30 lbs. of firewood costs the same as a pound of wheat, and strangely enough is also flammable. It may be better suited for the task :smalltongue:. It also seems too easy. I'm sure there's a step missing between 1 and 2.

lsfreak
2010-02-13, 03:29 PM
30 lbs. of firewood costs the same as a pound of wheat, and strangely enough is also flammable. It may be better suited for the task :smalltongue:. It also seems too easy. I'm sure there's a step missing between 1 and 2.

"I hear you've been having some trouble with your crops! I happen to have had a bumper crop, I could loan you a few tons to help your people get back on their feet."

versus

"Hey, mind if I store all this firewood in your castle?"
"Uh... firewood? Why?"
"No reason."
"... ... ... what's that petrol smell?"
"Nothing!"

ericgrau
2010-02-13, 04:47 PM
Okay, but how much wheat do they really need to eat? And what makes you think it'd be stored throughout the castle and not in a single designated area? Even covering a 50'x50' area with 1 foot of wheat would take 78 tons. Now maybe if you have a druid who wanted to ruin their already low stores with some holly berry bombs hidden inside the gift, now we got a plan brewing.

Coidzor
2010-02-13, 05:11 PM
Lookie what I just found! (http://www.ddpoultry.com/about.html)

drengnikrafe
2010-02-13, 05:39 PM
Plus, Exploding Zombie Chickens are a stable currency!

Permission to sig?

Lord Loss
2010-02-13, 05:56 PM
What if... we made a campaign setting with chickens as the currency... Ones with templates would be worth more CP (Chicken Points)... For instance your Half-Dragon Chicken would be worth 500 CP and would be a potent weapon...
bags of holding would be used, and you would need to feed your money...

ericgrau
2010-02-13, 05:57 PM
The forced breeding of dragons with chickens as a source of generating money could become a major plot point.

Mewtarthio
2010-02-13, 06:20 PM
You know, for 3.5 million chickens, you could buy every single person in the state of Connecticut a Thanksgiving dinner. Or you could buy yourself the right to run around giggling, "Look at my Rod of Lordly Might! It extends when you touch it! Hee, hee!"

Adventurers are jerks. :smalltongue:

Piedmon_Sama
2010-02-13, 06:26 PM
Plus, pigs are pretty much a one shot resource. I can't recall ever hearing of a pig product that didn't result from butchering it, yet chickens produce eggs, and cows milk.
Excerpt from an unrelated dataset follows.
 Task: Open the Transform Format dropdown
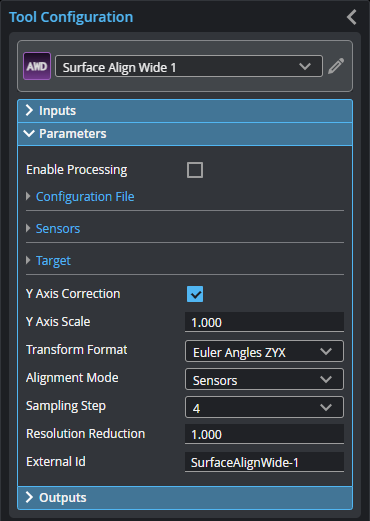point(264,351)
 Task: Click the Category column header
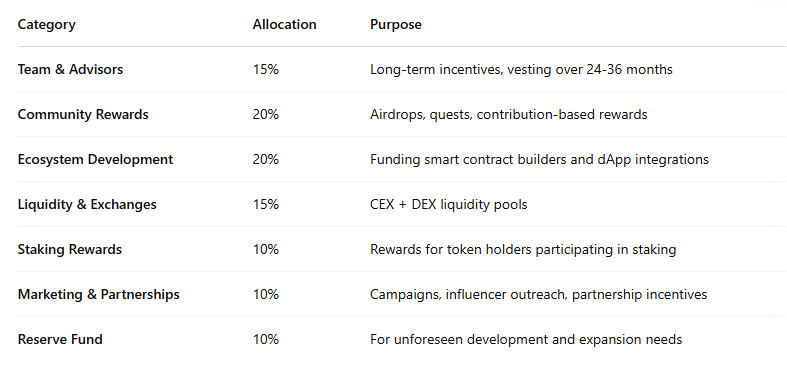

As far as animals go (particularly pigs), there's always methane production a-la Beyond Thunderdome. XD

Otodetu
2010-02-14, 07:19 AM
While on the subject of economy, has anyone presented a good economic model based on a medium-magic fantasy world yet?

One not based on chickens.

AslanCross
2010-02-14, 07:25 AM
One of my party members did this once. He didn't have anything to spend his remaining 2000 GP on, so I told him, tongue-in-cheek, to buy chickens.

At the end of the adventure, we captured the lich's tower, which had a built in positive/negative energy manipulation machine.

He pumped his chickens full of positive energy and turned them into dire chickens (http://media.moddb.com/cache/images/downloads/1/16/15604/crop_120x90/chocobo.jpg).

Zom B
2010-02-14, 08:42 AM
Alternatively,

Breed new species of flame immune chickens
Purchase Airship
Fly over Town with chicken
Set chickens on fire
Dump Chickens overboard and watch the city panic.
Flaming Chickenpalooza!


Relevant. (http://en.wikipedia.org/wiki/Bat_bomb)Filler to meet char limit

Randel
2010-02-14, 12:11 PM
Permission to sig?

Go right ahead

lord_khaine
2010-02-14, 12:18 PM
More pigs.

Worira
2010-02-14, 12:39 PM
Dogs eat 2.5 chickens per day. A starving peasant could sell his clothes to buy 5 chickens. If he had a square yard of linen, however, he could buy 200. A very simple lock, of the sort you might put on a chicken coop, costs 1,000 chickens.

Pechvarry
2010-02-14, 01:49 PM
Assuming each chicken takes up one square foot, my belt of battle is worth 13 acres of chickens!

And my greater rod of quicken would supply every resident of Spain with a clove of garlic to fend off those pesky vampires. (Alternatively, Tokyo, Beijing, Mumbai, Moscow, and Mexico City combined).

This is beyond brilliant.

Otodetu
2010-02-14, 05:00 PM
Raising a single chicken from the dead with raise dead would cost two-hundred-thousand chickens.